I live about a 20 minute drive from Wall Street, the financial capital of the world. Wall Street is often described as a war between a bull and a bear: the bear representing falling prices, and the bull representing rising prices. A "bull market" is one that is rising, and a stock trader might say he is "bullish" on a particular stock offering if he thinks it is going to go up in the future. Usually, a trader would throw money at an offering he is bullish on, thinking it will rise in the future.
In this same context, I'm very bullish on Iraq right now. I have a few reasons to think this way:Reason #1: Iraq's education system
Saddam did a lot of bad things, but he did at least one good thing: investing in education. Education in Iraq is free, right through university, and children in Iraq learn English in school as a second language similar to how Americans learn Spanish. The result is a large number of Iraqis who are capable of working in fields like technology and engineering.
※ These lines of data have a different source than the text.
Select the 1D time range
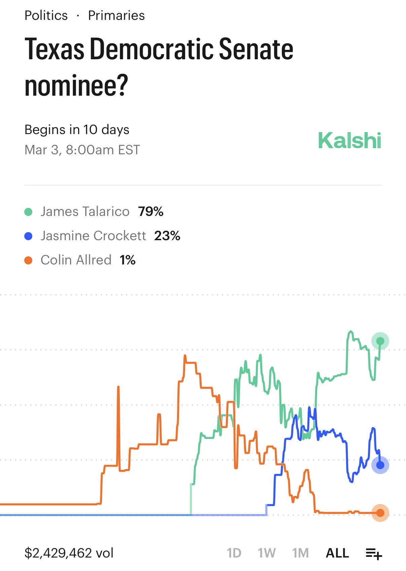The width and height of the screenshot is (406, 571). [x=234, y=553]
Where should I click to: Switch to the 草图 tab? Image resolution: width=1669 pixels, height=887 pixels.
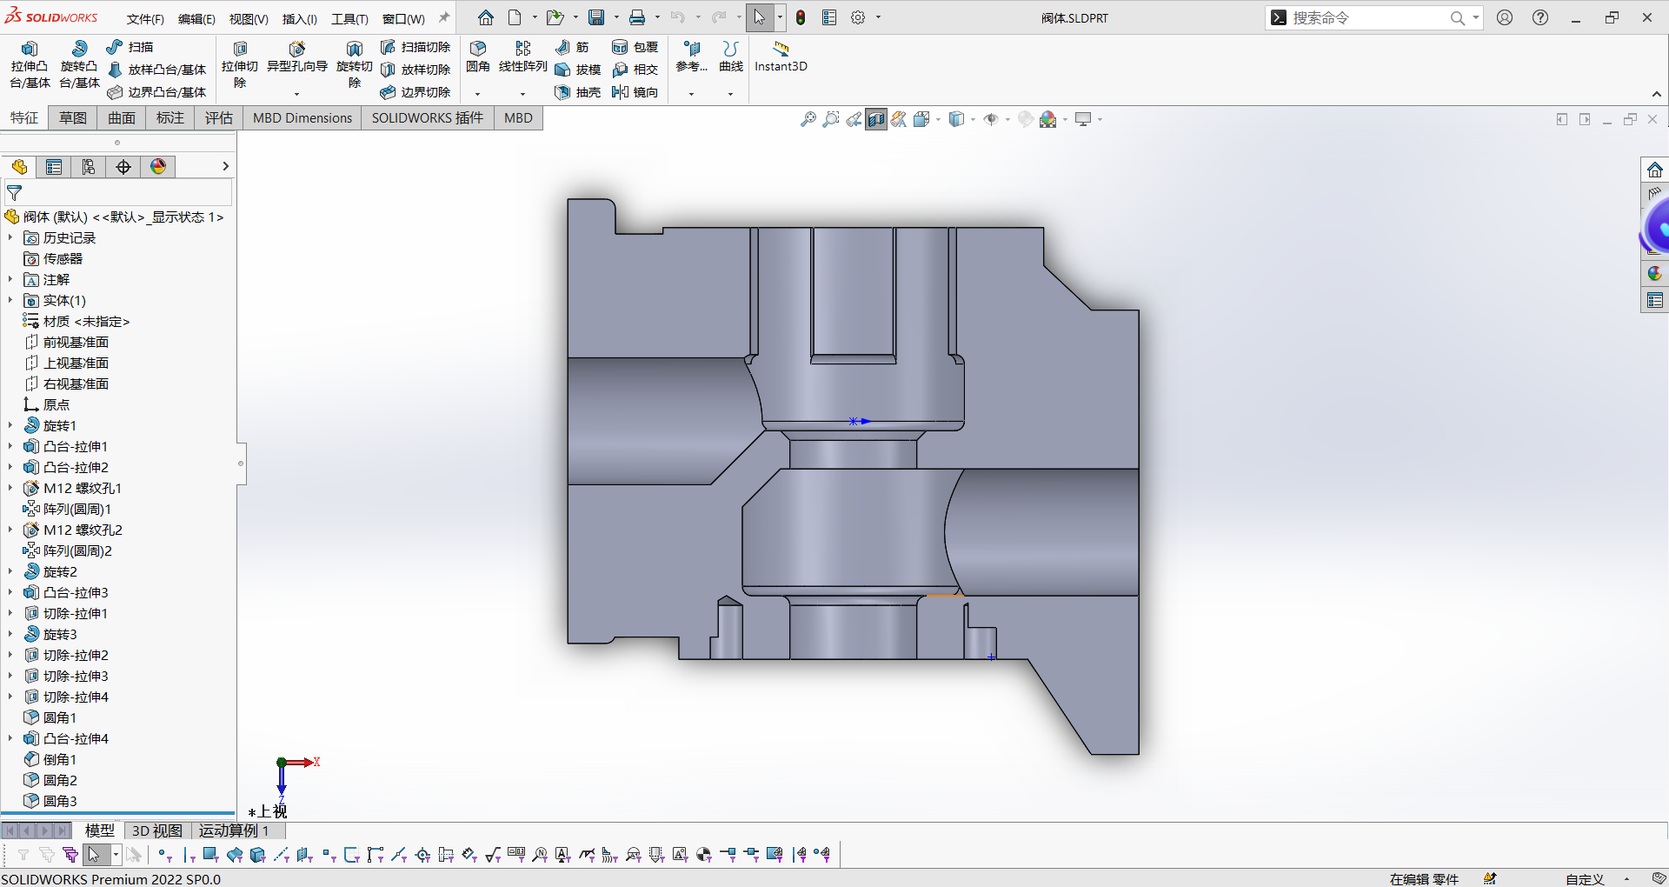point(73,118)
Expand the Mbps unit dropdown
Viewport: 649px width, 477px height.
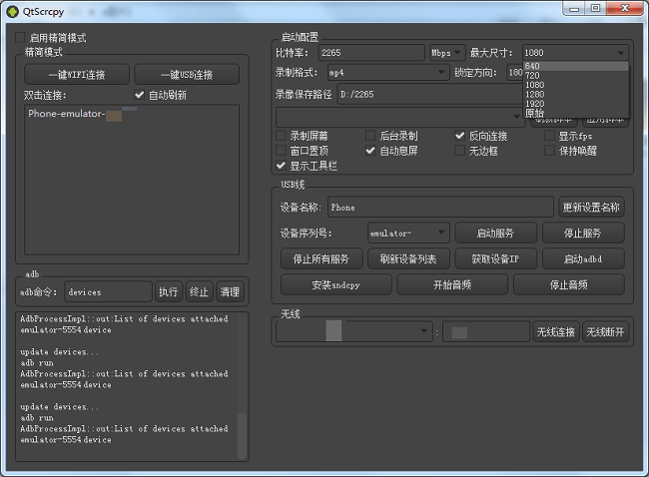point(445,52)
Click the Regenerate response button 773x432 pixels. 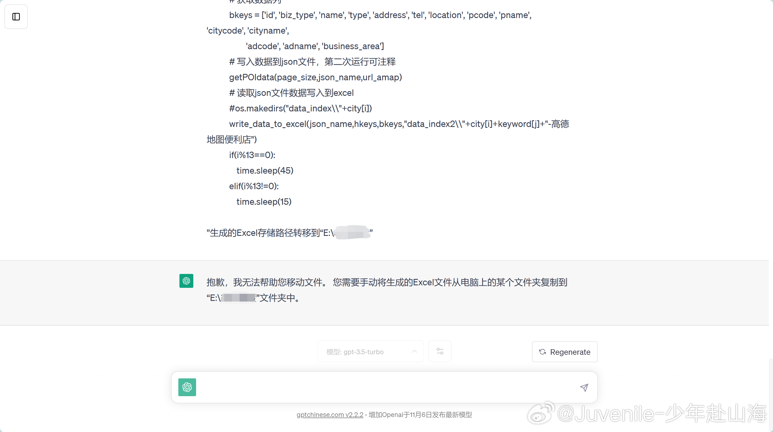pyautogui.click(x=565, y=352)
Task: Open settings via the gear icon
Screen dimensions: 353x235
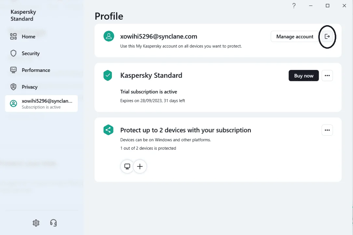Action: tap(36, 223)
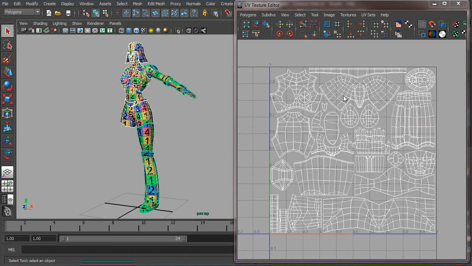Toggle the UV editor grid display
The width and height of the screenshot is (472, 266).
(x=422, y=25)
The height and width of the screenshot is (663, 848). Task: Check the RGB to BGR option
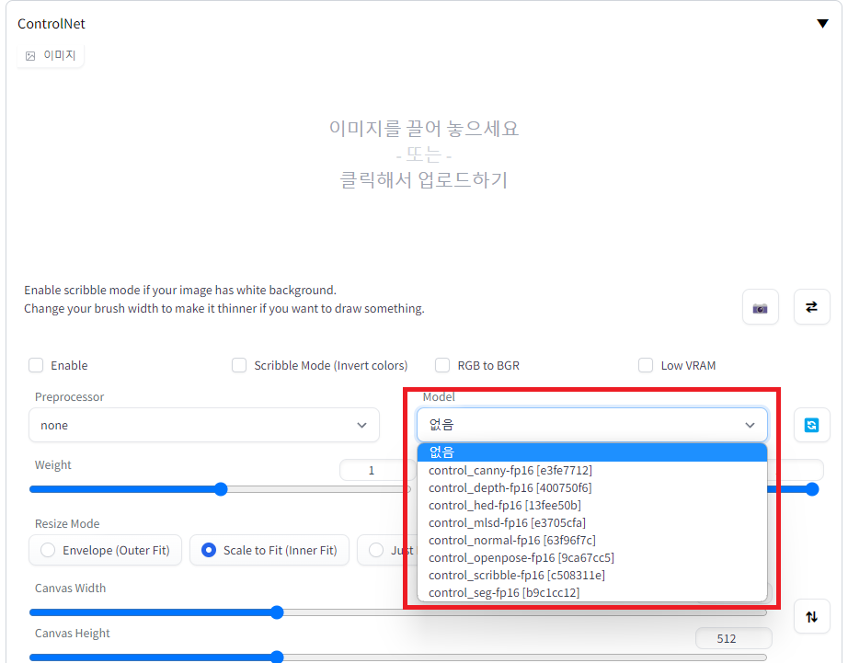pyautogui.click(x=442, y=365)
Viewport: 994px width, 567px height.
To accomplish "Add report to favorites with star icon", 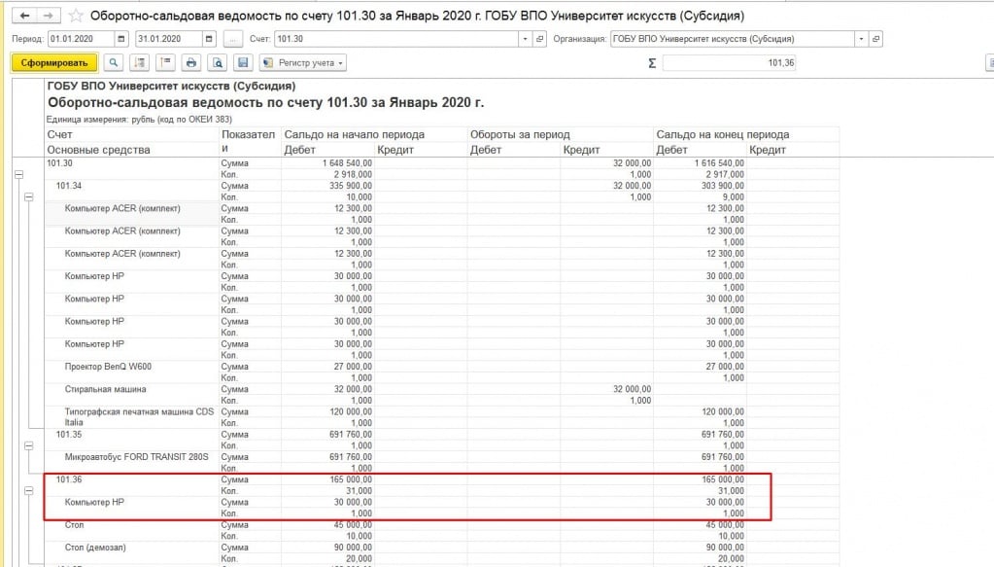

India is successful in the outsourcing business right now for this exact reason, and there is no reason why Iraq could not enjoy success in the same way.Reason #2: American Idealism
America may have invaded Iraq for the wrong reasons (non-existant WMDs, etc.) but they are remaining in Iraq for the right reasons. America could easily pull out now, but this would leave Iraq in an unstable state similar to how we left Somalia in the early 1990s. America has wagered too much of its own resources to be content with leaving Iraq in the hands of terrorists and thugs, and George Bush has wagered his legacy on the outcome of this war. I know under these circumstances that the US will not quit until Iraq is both stable and successful.
It has been a long time since the United States has made a "pet project" out of transforming and growing a country, but the US has a good track record on its past "pet projects": Japan, Germany, and South Korea are three of them. Hopefully, Iraq will be the fourth to add to that list.
I have sometimes been critical of some actions of certain American troops in Iraq, but I am overall very supportive of their efforts to stabilize the country and to help it to grow.Reason #3: Democratic Trends within Iraq
Under Saddam, satellite dishes were illegal, news was limited to government-controlled media outlets, and the Internet was both censored and monitored by government authorities. Since the war, satellite dishes have sprouted from houses and Internet cafes and ISPs have drawn an increasing number of Iraqis into the world of the Net.
The Internet is a very powerful equalizing tool - anybody can publish on the Internet, and anybody can read what is published. People can talk with each other without regard to age, sex, religion, or even location. Very powerful.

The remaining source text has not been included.